Lavori in corso. Potremmo sintetizzare così l’excursus sui risultati della “Due giorni” della Conferenza episcopale triveneta, presentato in Consiglio presbiterale giovedì scorso. Diversi infatti sono i cantieri aperti nella costruzione di una pastorale che rifletta il volto missionario di una Chiesa che, nella consapevolezza di essere presenza viva del Signore Gesù, si adopera alla costruzione del suo regno.

Un primo cantiere riguarda la costituzione delle unità pastorali, che non può avvenire sulla carta ma come frutto di una capacità delle singole parrocchie ad aprirsi, a mettersi in rete, a comprendere l’importanza del confronto e dello scambio. Nessuna comunità vuole perdere qualcosa delle proprie tradizioni, ma inevitabilmente le consuma nell’inedia provocata dai numeri e dagli abbandoni. Si è constatato che riconoscersi in un contesto umano e sociale più ampio porta a maggiore entusiasmo e incisività.

Un secondo cantiere è dato proprio dalla capacità di intercettare la vita delle persone, in particolare delle famiglie. Il territorio non è solo un dato geografico ma è costituito dall’insieme delle relazioni che si vivono in un particolare contesto sociale. La cura dei più deboli, in particolare malati e anziani, la formazione dei ragazzi e l’orientamento dei giovani, a tutti i livelli, la problematica del lavoro, della casa e, ultimamente, addirittura del cibo, il discernimento del bene comune e la solidarietà civile, sono luoghi dove la Chiesa non può mancare, anzi sono gli unici spazi ancora rimasti per un annuncio rinnovato della fede. Anche questo dell’evangelizzazione è un cantiere aperto, non tanto in relazione alle forme quanto al suo contenuto. La polarità non è più tra vecchia e nuova evangelizzazione, ma tra autentica e falsa evangelizzazione, dove per autentica si intende credibile, evangelica, efficace, capace di dare delle risposte alle attese dell’oggi. Un quarto cantiere riguarda senz’altro i presbiteri, chiamati a uscire dal proprio isolamento e a dialogare tra loro e con i laici, a non negare più la loro umanità ma ad integrarla nello scambio esistenziale con i membri della propria comunità, colmando così un vuoto lasciato aperto da un impianto formativo più orientato alla funzionalità del ruolo che alla testimonianza della vita. Questa maturazione non indebolisce ma specifica ancora di più il ministero ordinato. Qui si prospetta un altro lavoro in corso, riguardante gli organismi di partecipazione, che devono passare da strumenti di consultazione a soggetti di analisi e di proposte, fino ad assumere anche il ruolo della legale rappresentanza e della responsabilità diretta.

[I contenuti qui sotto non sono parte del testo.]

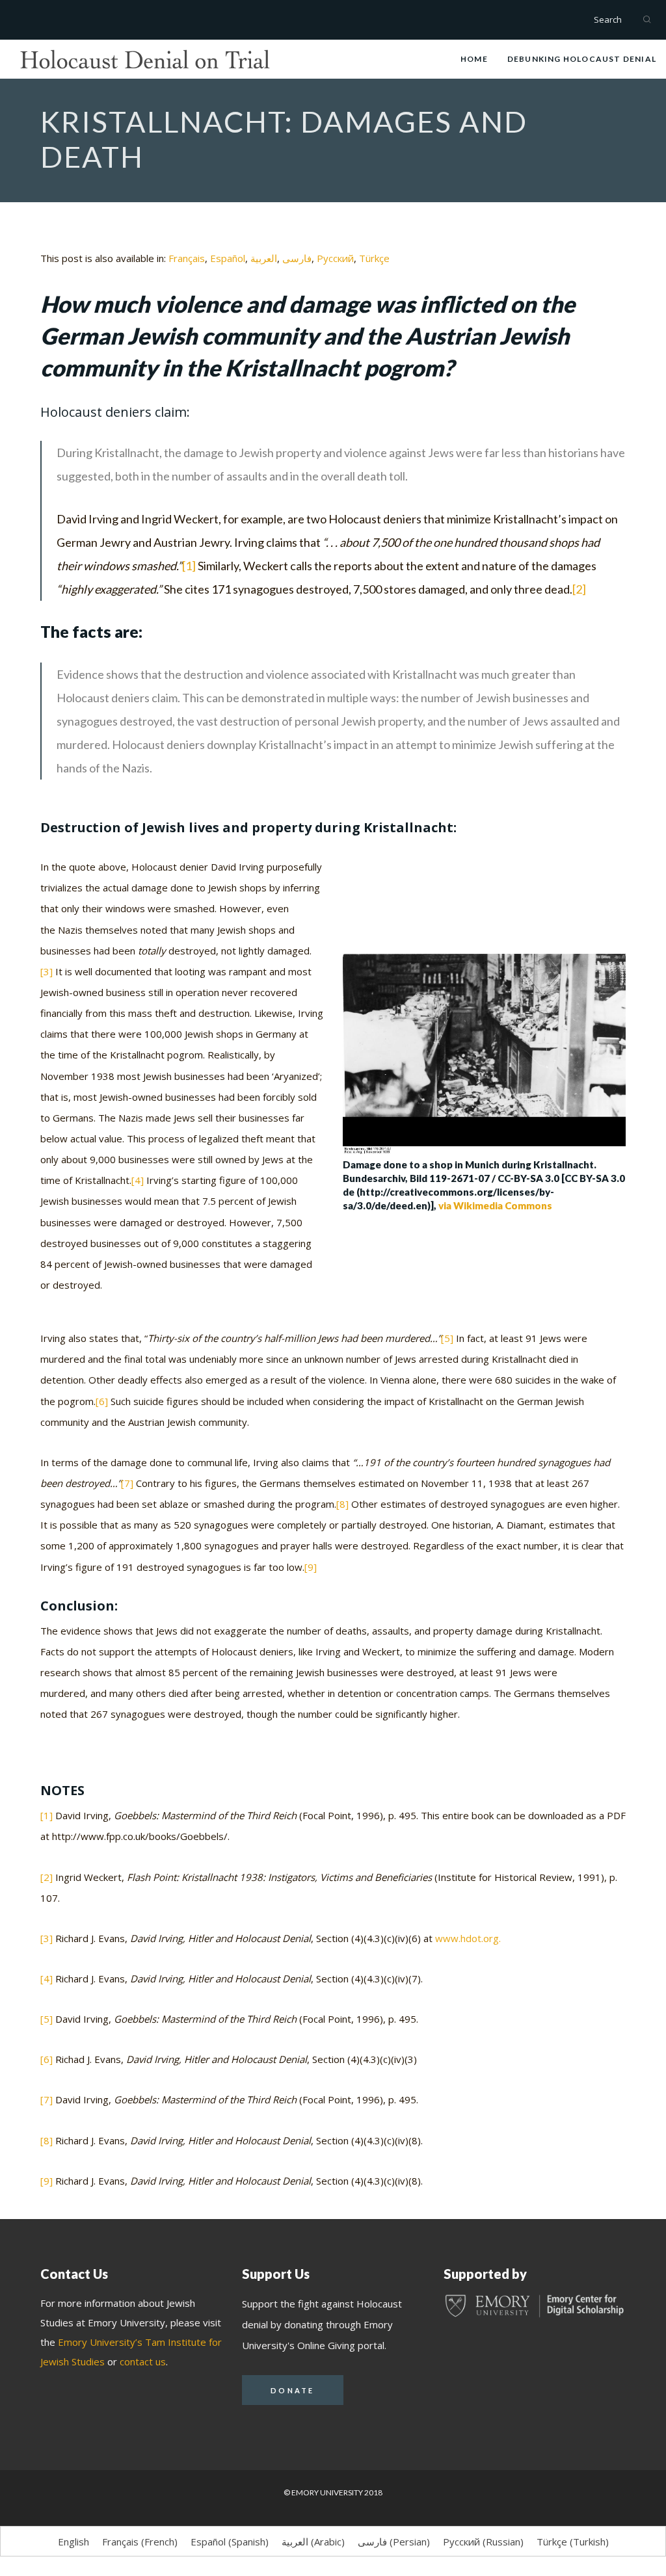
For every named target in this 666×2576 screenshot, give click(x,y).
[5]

L’esposizione aveva sullo sfondo l’avventura della Visita pastorale a cui stiamo mettendo mano, nella ricerca di non editare un copione già scritto ma, come ha avuto modo di ribadire il vescovo, di attivare le risorse di fede e di esperienza presenti nel territorio per avviare cammini percorribili. Per cui le risonanze sono state numerose e hanno sottolineato l’importanza della comunione tra presbiteri, della promozione della ministerialità, del coraggio di fare scelte operative, della costituzione di gruppi di vita più che gruppi di lavoro, della valorizzazione delle spinte positive presenti nel territorio al di là delle strutture consolidate, dell’investire nella prossimità, soprattutto a livello caritativo date le situazioni di povertà sempre più emergenti. Un altro passo avanti, almeno nello destabilizzare il conservatorismo del “si è sempre fatto così”.